RECORDS FOR THE EXERCISE: Begin
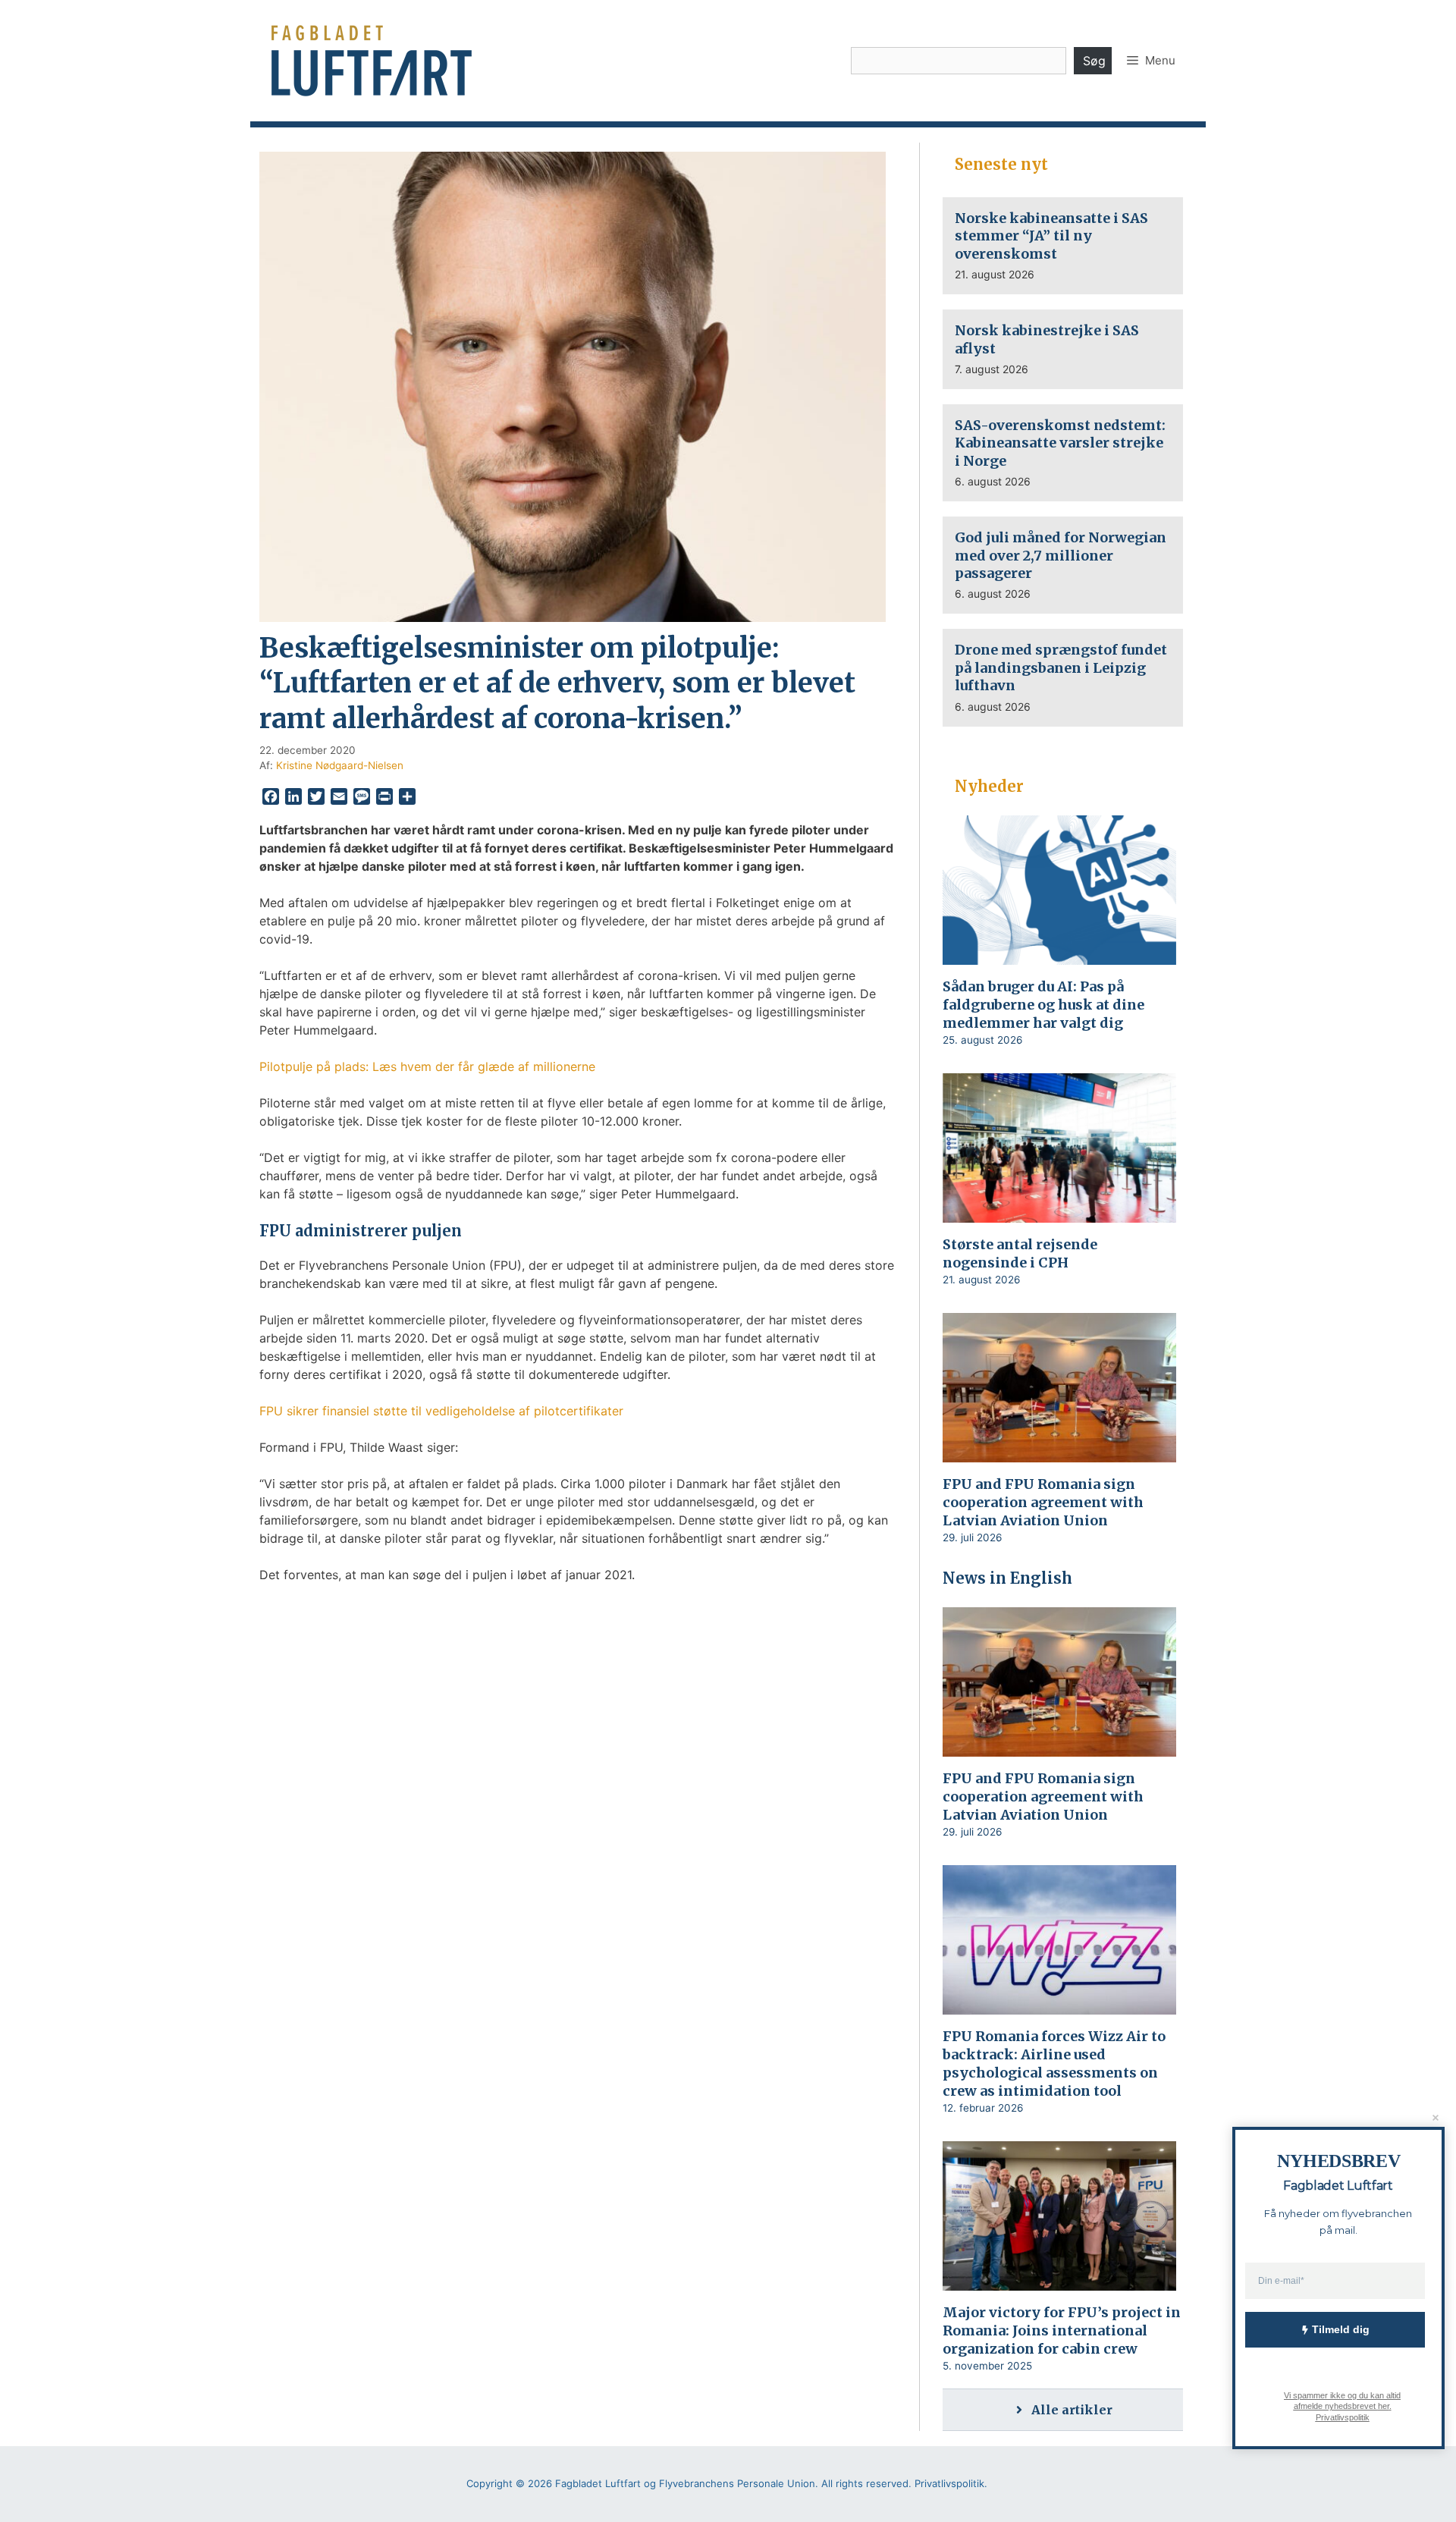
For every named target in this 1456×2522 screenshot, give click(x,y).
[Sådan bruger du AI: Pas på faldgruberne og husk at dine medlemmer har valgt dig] (1059, 954)
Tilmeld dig (1341, 2329)
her (1383, 2406)
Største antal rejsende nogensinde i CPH (1020, 1253)
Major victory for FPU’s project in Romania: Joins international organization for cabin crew (1062, 2330)
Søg (1094, 60)
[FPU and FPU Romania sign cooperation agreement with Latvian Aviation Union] (1059, 1452)
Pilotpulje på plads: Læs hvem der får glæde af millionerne (427, 1066)
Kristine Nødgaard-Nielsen (339, 765)
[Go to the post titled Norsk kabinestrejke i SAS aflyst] (1063, 349)
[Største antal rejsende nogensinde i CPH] (1059, 1212)
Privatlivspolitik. (951, 2483)
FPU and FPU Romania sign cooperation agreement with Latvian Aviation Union (1043, 1502)
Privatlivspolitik (1342, 2416)
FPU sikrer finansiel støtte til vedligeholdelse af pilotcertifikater (441, 1410)
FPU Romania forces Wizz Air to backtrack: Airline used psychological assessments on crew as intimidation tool (1054, 2063)
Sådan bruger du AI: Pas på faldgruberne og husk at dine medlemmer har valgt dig (1043, 1005)
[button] (1151, 61)
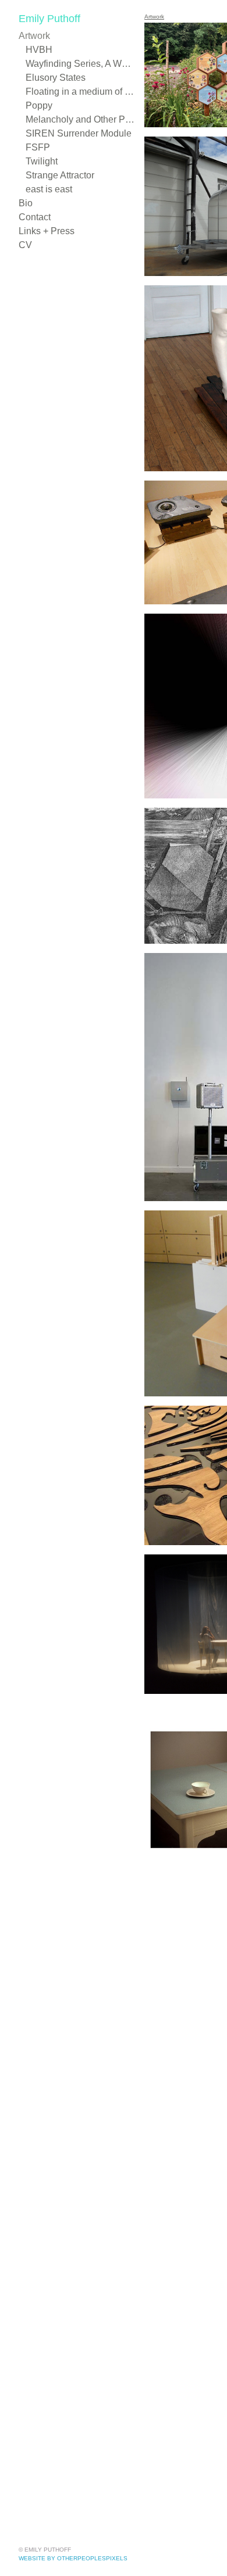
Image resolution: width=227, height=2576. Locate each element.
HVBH (38, 49)
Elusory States (54, 77)
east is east (48, 189)
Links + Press (44, 231)
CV (24, 244)
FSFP (36, 147)
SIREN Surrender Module (75, 133)
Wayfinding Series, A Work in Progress (80, 63)
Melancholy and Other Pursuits (80, 119)
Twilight (41, 161)
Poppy (39, 105)
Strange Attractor (61, 175)
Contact (35, 217)
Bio (25, 203)
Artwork (35, 35)
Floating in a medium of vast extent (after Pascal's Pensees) (80, 91)
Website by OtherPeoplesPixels (73, 2558)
RECORDS FOR THE EXERCISE: End
**EXERCISE GOAL**
A verbatim reproduction of each entry is expected, with every picture omitted.

**RESULT**
For every named target in this 1456×2522 screenshot, give click(x,y).
[Sådan bruger du AI: Pas på faldgruberne og husk at dine medlemmer har valgt dig] (1059, 954)
Tilmeld dig (1341, 2329)
her (1383, 2406)
Største antal rejsende nogensinde i CPH (1020, 1253)
Major victory for FPU’s project in Romania: Joins international organization for cabin crew (1062, 2330)
Søg (1094, 60)
[FPU and FPU Romania sign cooperation agreement with Latvian Aviation Union] (1059, 1452)
Pilotpulje på plads: Læs hvem der får glæde af millionerne (427, 1066)
Kristine Nødgaard-Nielsen (339, 765)
[Go to the post titled Norsk kabinestrejke i SAS aflyst] (1063, 349)
[Største antal rejsende nogensinde i CPH] (1059, 1212)
Privatlivspolitik. (951, 2483)
FPU and FPU Romania sign cooperation agreement with Latvian Aviation Union (1043, 1502)
Privatlivspolitik (1342, 2416)
FPU sikrer finansiel støtte til vedligeholdelse af pilotcertifikater (441, 1410)
FPU Romania forces Wizz Air to backtrack: Airline used psychological assessments on crew as intimidation tool (1054, 2063)
Sådan bruger du AI: Pas på faldgruberne og husk at dine medlemmer har valgt dig (1043, 1005)
[button] (1151, 61)
Image resolution: width=227, height=2576. Locate each element.
HVBH (38, 49)
Elusory States (54, 77)
east is east (48, 189)
Links + Press (44, 231)
CV (24, 244)
FSFP (36, 147)
SIREN Surrender Module (75, 133)
Wayfinding Series, A Work in Progress (80, 63)
Melancholy and Other Pursuits (80, 119)
Twilight (41, 161)
Poppy (39, 105)
Strange Attractor (61, 175)
Contact (35, 217)
Bio (25, 203)
Artwork (35, 35)
Floating in a medium of vast extent (after Pascal's Pensees) (80, 91)
Website by OtherPeoplesPixels (73, 2558)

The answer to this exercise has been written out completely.